-- START Quoted passage --
Both sprats are returning, after missing last season, to the Silverlake Children’s Theatre Group. Now, in addition to time wasting crap e-mail chain letters from persons too busy to exercise, we are back on Broderick’s mailing list and on the cusp of the intensity that is children’s theater and a rich and rewarding experience for our not so little anymore thespians. Brod, the heart and soul of the Children's Theatre, the glue of our community, is our Oscar buddy. He is one of the few people who gets that while the Oscars is a fun event, it is not the occasion for the frivolity of a party. Brod knows to watch seriously and reserve commentary for the commercials. Gwenie knows to provide excellent spirits before she falls snoring on the couch. Himself was shushed a few times again this year and is now on probation. This year’s production was one of my least favorites, shamelessly pandering to ratings and straying far from the raison d'etre of paying tribute to Hollywood. The musical numbers had no Hollywood feel to them and some say evoked the Tonys. The Tonys are a class act and never loose their rootedness in Broadway. This year’s Oscar numbers seemed more rooted in zero production value television variety shows of the 1960s.
-- END Quoted passage --
Stated exercise a — In the records, rewrite everything from the line containing "The width and height of the screenshot is (1342, 488)." down to the line containing "pos(195,114)", swapping "checkbox" for "check box" and leaving all else unchanged.
-- START Dataset excerpts --
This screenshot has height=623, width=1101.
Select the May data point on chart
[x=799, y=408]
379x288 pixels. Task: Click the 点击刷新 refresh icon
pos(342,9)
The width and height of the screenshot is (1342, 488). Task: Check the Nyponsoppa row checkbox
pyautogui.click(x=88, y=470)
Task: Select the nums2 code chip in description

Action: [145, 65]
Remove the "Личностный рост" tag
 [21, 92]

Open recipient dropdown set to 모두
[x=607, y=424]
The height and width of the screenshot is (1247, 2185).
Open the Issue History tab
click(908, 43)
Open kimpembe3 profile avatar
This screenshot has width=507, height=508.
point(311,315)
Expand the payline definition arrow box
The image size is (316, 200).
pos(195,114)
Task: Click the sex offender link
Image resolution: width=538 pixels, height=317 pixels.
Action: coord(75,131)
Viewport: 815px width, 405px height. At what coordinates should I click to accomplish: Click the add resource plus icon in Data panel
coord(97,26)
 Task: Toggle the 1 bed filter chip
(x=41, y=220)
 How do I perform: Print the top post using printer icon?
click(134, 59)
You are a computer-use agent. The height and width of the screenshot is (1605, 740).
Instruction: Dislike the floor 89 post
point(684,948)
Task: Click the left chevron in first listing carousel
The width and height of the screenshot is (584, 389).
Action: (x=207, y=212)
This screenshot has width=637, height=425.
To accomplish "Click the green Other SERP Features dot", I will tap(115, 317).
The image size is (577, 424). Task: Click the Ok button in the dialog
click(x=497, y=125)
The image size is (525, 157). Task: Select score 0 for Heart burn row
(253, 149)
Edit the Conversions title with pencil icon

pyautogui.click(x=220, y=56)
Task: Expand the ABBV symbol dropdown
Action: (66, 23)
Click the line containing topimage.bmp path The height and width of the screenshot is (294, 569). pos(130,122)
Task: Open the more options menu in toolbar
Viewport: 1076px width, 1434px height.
-- END Dataset excerpts --
Stated exercise b — In the passage about watching the Oscars, what kind of shows did this year's Oscar musical numbers seem rooted in?

Task solution a —
The width and height of the screenshot is (1342, 488). Task: Check the Nyponsoppa row check box
pyautogui.click(x=88, y=470)
Task: Select the nums2 code chip in description

Action: [145, 65]
Remove the "Личностный рост" tag
 [21, 92]

Open recipient dropdown set to 모두
[x=607, y=424]
The height and width of the screenshot is (1247, 2185).
Open the Issue History tab
click(908, 43)
Open kimpembe3 profile avatar
This screenshot has width=507, height=508.
point(311,315)
Expand the payline definition arrow box
The image size is (316, 200).
pos(195,114)

Task solution b — Zero production value television variety shows of the 1960s.